Initial filings for unemployment benefits fell for the second week in a row at the end of January, a sign the labor market is bouncing back from the temporary disruption caused by the Omicron variant of Covid-19.
The number of first-time claims decreased to a seasonally adjusted 238,000 in the week ended Jan. 29 from 261,000 the prior week, the Labor Department said Thursday. Claims had risen to 290,000 in the week ended Jan. 15 as the latest Omicron wave caused case counts to spike and millions of people called in sick.
The decline in initial claims could be a reassuring signal in advance of January’s employment report, which is expected to show job gains slowed or fell last month because of Omicron-related upheavals.
Economists say monthly employment figures could follow the same pattern as the weekly jobless claims figures: briefly rattled before rebounding.
Thursday’s jobless claims number “tells us that the hit to the labor market from the Omicron variant is short-lived,” said Gus Faucher, chief economist at the PNC Financial Services Group. “Even if we do see job losses in January we should expect to see job gains return in February.”
Economists surveyed by The Wall Street Journal expect employers added 150,000 jobs in January, though several also expect that payrolls fell last month.
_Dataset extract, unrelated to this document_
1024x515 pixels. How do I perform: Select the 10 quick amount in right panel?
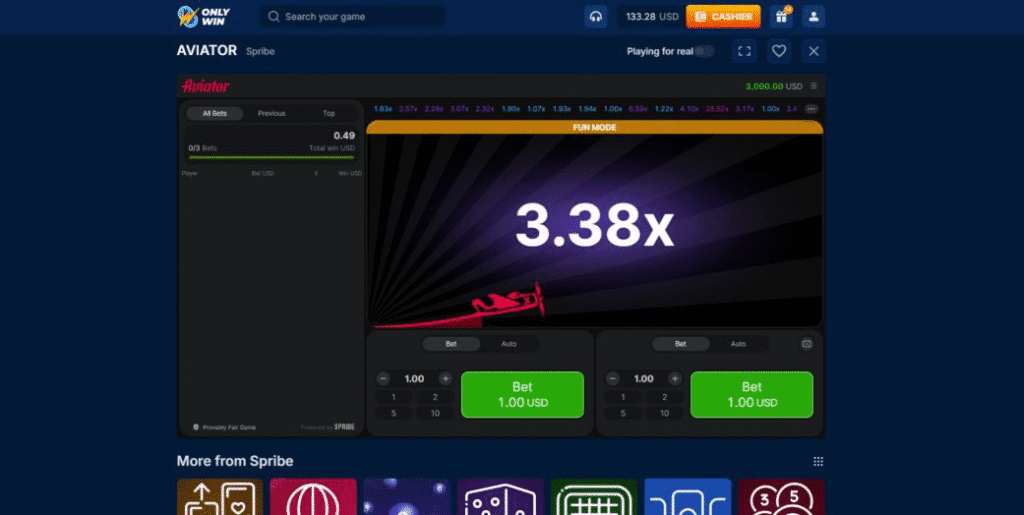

That would represent a sharp drop from the 537,000 monthly average job growth last year.
The Labor Department conducts its monthly jobs survey right around the 12th of every month. In January, that coincided roughly with the peak of a surge in Covid-19 cases, which could make Friday’s jobs report look particularly grim, Mr. Faucher said.
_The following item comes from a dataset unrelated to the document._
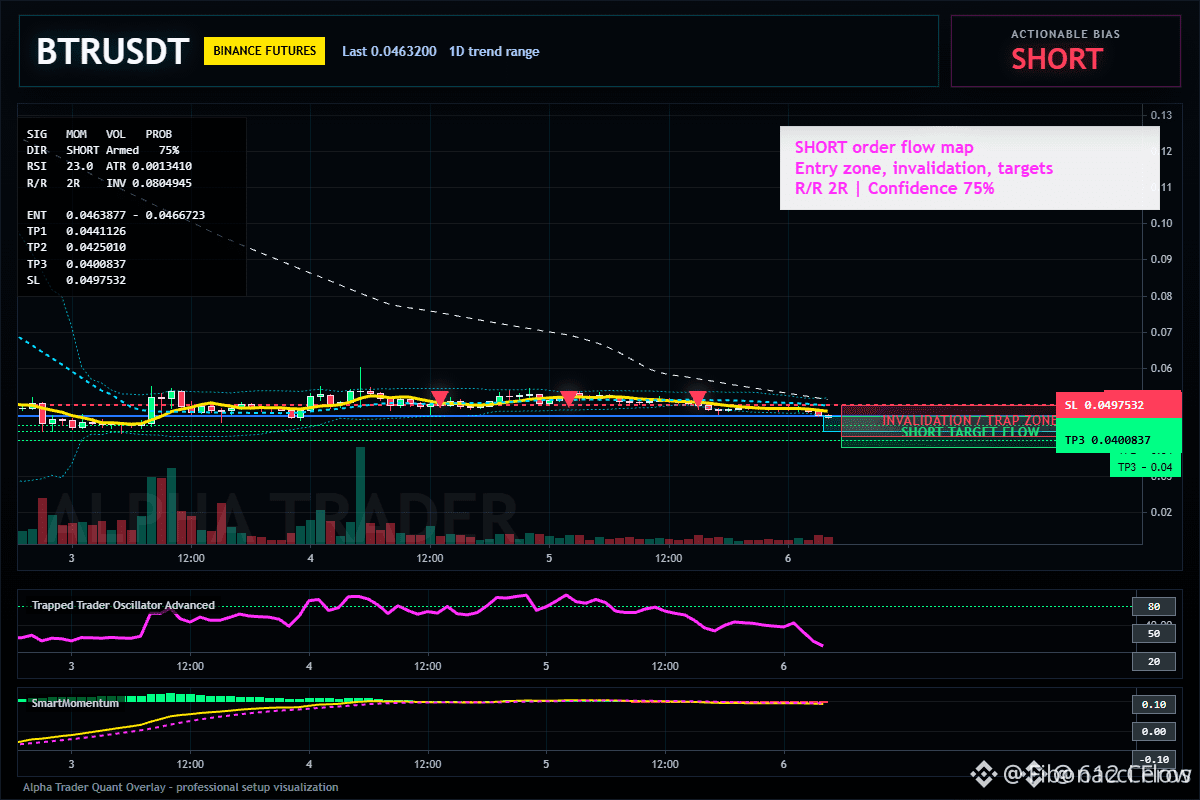Click the red SL 0.0497532 price label
This screenshot has height=800, width=1200.
point(1119,405)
“It’s likely the timing with the variant kind of overstates the impact on the labor market,” he said.
Broadly speaking the labor market remains healthy enough to recover from the latest virus-related setback, economists say.
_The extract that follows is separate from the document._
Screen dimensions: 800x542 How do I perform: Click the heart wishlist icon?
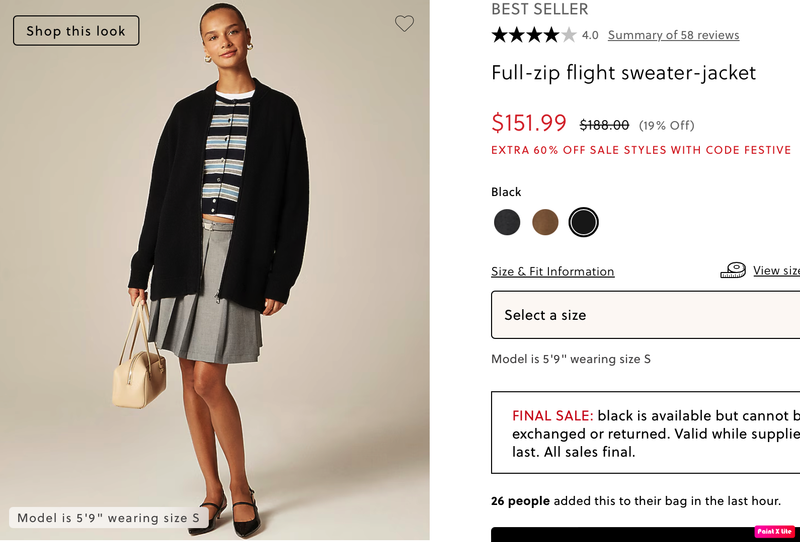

“I would expect the bounceback to be very quick,” said Michael Pearce, senior economist at Capital Economics. “Most of that is going to be reversed in February and March.”
Jobless claims reached pre-pandemic lows in November after surging to more than 6 million at the onset of the pandemic in early 2020. Claims then hit a record low in early December as businesses held on to more workers in the face of a persistent labor shortage.
Other economic indicators point to a healthy labor market in which jobs are plentiful and employers are struggling to lure workers, Mr. Pearce said.
There were 10.9 million job openings in December up from 10.8 million November, according to Labor Department data released earlier this week. Layoffs and discharges fell to a record low of 1.2 million and there were 4.3 million quits in December, the report showed.
“It’s still workers quitting in record numbers and firms holding on to everyone else they’ve got,” Mr. Pearce said. That is consistent with low numbers of initial jobless claims, he said.
A separate Labor Department report showed that the tight labor market has been pushing up employee wages.
Wage and benefits costs were up 4% in the fourth quarter of 2021 compared with the same period the previous year, the report said.
The four-week moving average of new jobless claims rose slightly last week to 255,000, the Labor Department said in Thursday’s report. Overall, roughly 1.62 million people were collecting unemployment benefits in the week ended Jan. 22, down 44,000 from the prior week, the department said.
On Jan. 26, Federal Reserve Chairman Jerome Powell said the labor market had fully recovered from the pandemic and was now firing on all cylinders. That should prompt Fed officials to move to raise interest rates soon, perhaps as early as March, he said.